» **Texte retenu**
Mais où est donc passée la doxa interventionniste, qui a salué, sans retenue, le déploiement des forces aériennes et maritimes françaises en Libye ? Où est donc passé B.H.L, le ministre shadow des Affaires Etrangères, qui a conseillé au Président Sarkozy de reconnaître dans la précipitation le C.N.T. comme seul représentant légal du peuple libyen ? Où sont donc passés les éditorialistes de tous bords, qui, sans discernement, ont sonné les trompettes de Jéricho pour saluer cette intervention hasardeuse ?

Soucieuse de retrouver son blason diplomatique, perdu dans les faubourgs de Tunis saisis par la fièvre du printemps de jasmin, la France risque fort de voir les turbopropulseurs de ses Rafales et de ses hélicos obstrués par le sable du désert.

» **Les consignes**
1. Répondez à ces questions sur le texte sur l'intervention française en Libye :
(a) Qui a conseillé au Président Sarkozy de reconnaître le C.N.T. ?
(b) Quelles forces françaises ont été déployées en Libye ?
(c) Par quoi les turbopropulseurs des Rafales et des hélicos risquent-ils d'être obstrués ?
2. Reproduisez sans rien changer le passage du texte sur l'intervention française en Libye qui s'ouvre sur les mots contenant « Mais où est » et se ferme sur « intervention hasardeuse ? ».
3. Poursuivez le texte sur l'intervention française en Libye à partir de sa dernière phrase.

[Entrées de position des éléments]

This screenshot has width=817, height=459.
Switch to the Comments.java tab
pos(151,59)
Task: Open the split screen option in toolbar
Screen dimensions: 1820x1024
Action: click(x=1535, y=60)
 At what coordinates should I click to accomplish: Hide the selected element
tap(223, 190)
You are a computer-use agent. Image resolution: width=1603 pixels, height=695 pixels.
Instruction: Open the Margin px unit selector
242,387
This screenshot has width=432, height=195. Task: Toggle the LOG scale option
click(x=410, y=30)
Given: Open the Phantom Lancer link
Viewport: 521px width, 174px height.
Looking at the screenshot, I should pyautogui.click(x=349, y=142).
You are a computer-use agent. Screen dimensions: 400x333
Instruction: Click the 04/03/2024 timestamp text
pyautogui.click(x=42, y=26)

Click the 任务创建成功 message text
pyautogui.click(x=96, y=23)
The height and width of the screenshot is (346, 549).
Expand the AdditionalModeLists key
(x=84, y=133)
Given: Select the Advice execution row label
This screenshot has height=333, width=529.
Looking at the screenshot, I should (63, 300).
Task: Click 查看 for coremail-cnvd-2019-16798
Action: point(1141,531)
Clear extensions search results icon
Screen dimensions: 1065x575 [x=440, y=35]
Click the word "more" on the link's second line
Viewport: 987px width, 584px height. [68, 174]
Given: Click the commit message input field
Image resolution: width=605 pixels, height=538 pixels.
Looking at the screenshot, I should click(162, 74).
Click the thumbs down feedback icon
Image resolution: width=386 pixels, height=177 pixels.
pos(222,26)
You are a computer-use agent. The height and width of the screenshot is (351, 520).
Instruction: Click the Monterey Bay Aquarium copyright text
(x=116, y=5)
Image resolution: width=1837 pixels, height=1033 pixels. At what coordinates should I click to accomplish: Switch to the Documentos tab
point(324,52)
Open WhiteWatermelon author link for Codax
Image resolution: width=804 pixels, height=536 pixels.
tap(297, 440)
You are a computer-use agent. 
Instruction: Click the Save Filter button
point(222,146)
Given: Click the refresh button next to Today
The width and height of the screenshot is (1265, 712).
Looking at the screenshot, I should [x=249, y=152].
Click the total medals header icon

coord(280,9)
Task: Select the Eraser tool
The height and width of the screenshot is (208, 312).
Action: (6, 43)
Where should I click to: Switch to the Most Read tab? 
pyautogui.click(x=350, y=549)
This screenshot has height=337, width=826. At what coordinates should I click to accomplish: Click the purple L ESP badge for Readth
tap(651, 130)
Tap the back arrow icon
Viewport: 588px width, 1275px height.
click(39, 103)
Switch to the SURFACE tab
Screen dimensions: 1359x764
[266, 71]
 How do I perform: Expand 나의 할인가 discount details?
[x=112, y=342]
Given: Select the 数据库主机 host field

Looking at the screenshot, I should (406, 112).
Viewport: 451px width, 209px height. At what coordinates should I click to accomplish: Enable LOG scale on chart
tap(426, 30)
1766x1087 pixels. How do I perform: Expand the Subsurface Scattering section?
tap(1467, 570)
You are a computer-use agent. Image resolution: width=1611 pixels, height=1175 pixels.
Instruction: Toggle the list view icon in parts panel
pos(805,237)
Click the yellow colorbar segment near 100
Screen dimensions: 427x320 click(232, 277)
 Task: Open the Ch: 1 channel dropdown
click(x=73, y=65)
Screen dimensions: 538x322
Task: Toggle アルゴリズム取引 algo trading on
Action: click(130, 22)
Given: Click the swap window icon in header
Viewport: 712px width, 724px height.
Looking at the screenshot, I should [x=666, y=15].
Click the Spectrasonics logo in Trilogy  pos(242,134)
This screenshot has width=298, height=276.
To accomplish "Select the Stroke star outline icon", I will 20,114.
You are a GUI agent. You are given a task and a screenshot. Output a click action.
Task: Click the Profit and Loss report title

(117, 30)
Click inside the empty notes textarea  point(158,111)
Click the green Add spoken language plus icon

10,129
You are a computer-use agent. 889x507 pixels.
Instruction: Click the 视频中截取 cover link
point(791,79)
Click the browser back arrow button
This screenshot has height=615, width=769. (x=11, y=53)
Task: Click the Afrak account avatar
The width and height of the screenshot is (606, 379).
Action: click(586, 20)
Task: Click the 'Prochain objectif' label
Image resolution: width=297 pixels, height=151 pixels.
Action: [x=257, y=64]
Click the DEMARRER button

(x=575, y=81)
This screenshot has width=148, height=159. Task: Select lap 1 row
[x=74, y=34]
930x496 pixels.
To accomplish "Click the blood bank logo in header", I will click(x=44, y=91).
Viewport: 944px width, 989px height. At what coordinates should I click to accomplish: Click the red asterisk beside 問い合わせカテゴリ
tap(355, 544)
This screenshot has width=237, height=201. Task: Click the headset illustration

» **Réponses par consigne**
1.
(a) B.H.L.
(b) Les forces aériennes et maritimes.
(c) Par le sable du désert.

2.
Mais où est donc passée la doxa interventionniste, qui a salué, sans retenue, le déploiement des forces aériennes et maritimes françaises en Libye ? Où est donc passé B.H.L, le ministre shadow des Affaires Etrangères, qui a conseillé au Président Sarkozy de reconnaître dans la précipitation le C.N.T. comme seul représentant légal du peuple libyen ? Où sont donc passés les éditorialistes de tous bords, qui, sans discernement, ont sonné les trompettes de Jéricho pour saluer cette intervention hasardeuse ?

3.
L’intervention française en Libye ressemble étrangement à l’intervention américaine en Irak. Ici, il ne s’agit pas de mensonges à propos d’armes de destructions massives. En Libye, c’est un dictateur qui s’apprêtait à massacrer son peuple révolté, un dictateur au même titre que Ben Ali, Moubarak ou El-Assad qui étaient les très chers amis du Président Sarkozy. Personne ne peut en disconvenir. Mais envoyer précipitamment, sans demander l’avis de la représentation nationale, une armada au large de la Libye, apparaît aujourd’hui comme une initiative insensée. Le résultat est là. La France est ensablée. La réponse à l’appel au secours du peuple libyen était inadéquate.

Malgré la situation dangereuse qui prévalait - et qui prévaut toujours en Libye - il aurait fallu prendre le chemin du bon sens, promouvoir le dialogue et la négociation. Certains rétorqueront qu’on ne discute pas avec un despote halluciné. Certes, mais la France se serait honorée à être l’initiatrice d’une telle démarche. C’est l’engagement qu’avait préconisé l’U.A (L’Union Africaine), qui aurait peut-être empêché le piège dans lequel est tombée la France.

Au lieu de cela, le Président de la République, plus préoccupé par sa réélection, n’a eu d’ouïe que pour le philosophe aventurier et médiatique, B.H.L. Il fallait frapper fort. Démontrer à la face du monde que la France est une grande puissance. Non. La France n’est pas une grande puissance, c’est une puissance de plus en plus moyenne.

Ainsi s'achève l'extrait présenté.